Une procédure d’expulsion accélérée très limitée pour l’instant
“Cette procédure administrative ne s’applique qu’aux cas « d’introduction et de maintien dans le domicile d’autrui à l’aide de manœuvres, menaces, voies de fait ou de contrainte ». Cette double condition fait obstacle à l’évacuation forcée d’occupants dont seul le maintien dans le logement est irrégulier. L’évacuation forcée peut être ordonnée dès lors que le propriétaire rapporte la preuve que le bien occupé est son « domicile » et que le squatteur s’est introduit et maintenu dans ce domicile à l’aide de « manœuvres, menaces, voies de fait ou de contrainte »”, détaille à BFM Immo le ministère. Autrement dit, Autrement dit, un locataire ne payant plus son loyer ne sera pas considéré comme un squatteur aux yeux de la loi car il est entré dans les lieux avec l’accord du propriétaire via un bail. De même, une personne hébergée (gracieusement ou non) de façon temporaire et qui refuse de s’en aller ne sera pas considérée comme un squatteur. Il faudra alors nécessairement passer la procédure d’expulsion judiciaire.

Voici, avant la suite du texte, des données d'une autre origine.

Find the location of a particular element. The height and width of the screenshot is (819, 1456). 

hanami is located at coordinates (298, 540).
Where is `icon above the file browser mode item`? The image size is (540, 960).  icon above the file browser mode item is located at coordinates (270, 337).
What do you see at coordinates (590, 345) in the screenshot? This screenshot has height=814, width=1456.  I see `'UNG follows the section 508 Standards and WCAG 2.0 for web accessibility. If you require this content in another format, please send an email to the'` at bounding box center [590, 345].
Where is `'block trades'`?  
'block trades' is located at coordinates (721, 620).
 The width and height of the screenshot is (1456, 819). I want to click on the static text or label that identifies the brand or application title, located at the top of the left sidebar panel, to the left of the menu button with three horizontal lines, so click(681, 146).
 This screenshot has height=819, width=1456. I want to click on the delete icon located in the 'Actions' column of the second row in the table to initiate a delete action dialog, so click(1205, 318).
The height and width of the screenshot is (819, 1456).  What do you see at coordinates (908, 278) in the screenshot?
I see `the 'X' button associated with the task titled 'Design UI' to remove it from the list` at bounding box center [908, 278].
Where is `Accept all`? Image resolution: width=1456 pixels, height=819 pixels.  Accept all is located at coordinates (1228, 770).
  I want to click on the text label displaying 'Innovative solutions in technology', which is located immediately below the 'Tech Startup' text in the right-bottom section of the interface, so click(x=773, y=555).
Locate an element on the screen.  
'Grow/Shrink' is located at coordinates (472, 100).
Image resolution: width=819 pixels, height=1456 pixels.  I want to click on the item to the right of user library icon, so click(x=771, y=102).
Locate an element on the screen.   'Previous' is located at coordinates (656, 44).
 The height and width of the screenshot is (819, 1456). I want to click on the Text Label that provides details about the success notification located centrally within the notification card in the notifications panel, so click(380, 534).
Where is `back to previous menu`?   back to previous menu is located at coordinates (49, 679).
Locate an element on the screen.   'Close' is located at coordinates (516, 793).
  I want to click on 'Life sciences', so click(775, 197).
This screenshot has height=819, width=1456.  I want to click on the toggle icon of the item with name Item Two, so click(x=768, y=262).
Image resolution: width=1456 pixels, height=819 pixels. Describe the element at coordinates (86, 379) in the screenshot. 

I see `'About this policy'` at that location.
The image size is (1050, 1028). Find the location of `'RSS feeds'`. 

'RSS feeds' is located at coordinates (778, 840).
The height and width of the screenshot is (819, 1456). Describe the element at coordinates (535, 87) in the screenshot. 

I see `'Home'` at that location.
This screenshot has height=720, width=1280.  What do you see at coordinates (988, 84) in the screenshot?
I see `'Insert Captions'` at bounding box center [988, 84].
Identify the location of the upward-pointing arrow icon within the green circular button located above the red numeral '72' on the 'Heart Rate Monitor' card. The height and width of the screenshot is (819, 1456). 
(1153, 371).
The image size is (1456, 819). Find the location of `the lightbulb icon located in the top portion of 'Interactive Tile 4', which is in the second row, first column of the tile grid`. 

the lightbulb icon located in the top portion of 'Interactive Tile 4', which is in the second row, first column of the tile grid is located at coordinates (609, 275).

Par ailleurs, pour l’application de l’article 38 de la loi DALO, le domicile s’entend d’un bien à usage d’habitation, au premier chef la résidence principale d’une personne. Il existe une certaine forme d’ambiguïté pour les autres types de biens, s’ils sont habitables et habités, telles les résidences secondaires. C’est d’ailleurs pourquoi les députés de la majorité viennent de voter un amendement pour étendre la notion de « domicile » aux résidences secondaires ou « occasionnelles ». Ce qui risque pourtant de ne pas être suffisant, car cela ne vise pas les logements vacants, comme nous l’explique Michaël Sanglier, avocat au barreau de Lyon.
En effet, ne sont pas qualifiés de domicile les logements vacants (comme un immeuble inhabité ou en travaux), ou les biens destinés à un tout autre usage que l’habitation, tel un local commercial, un ensemble immobilier d’entrepôt ou des bureaux.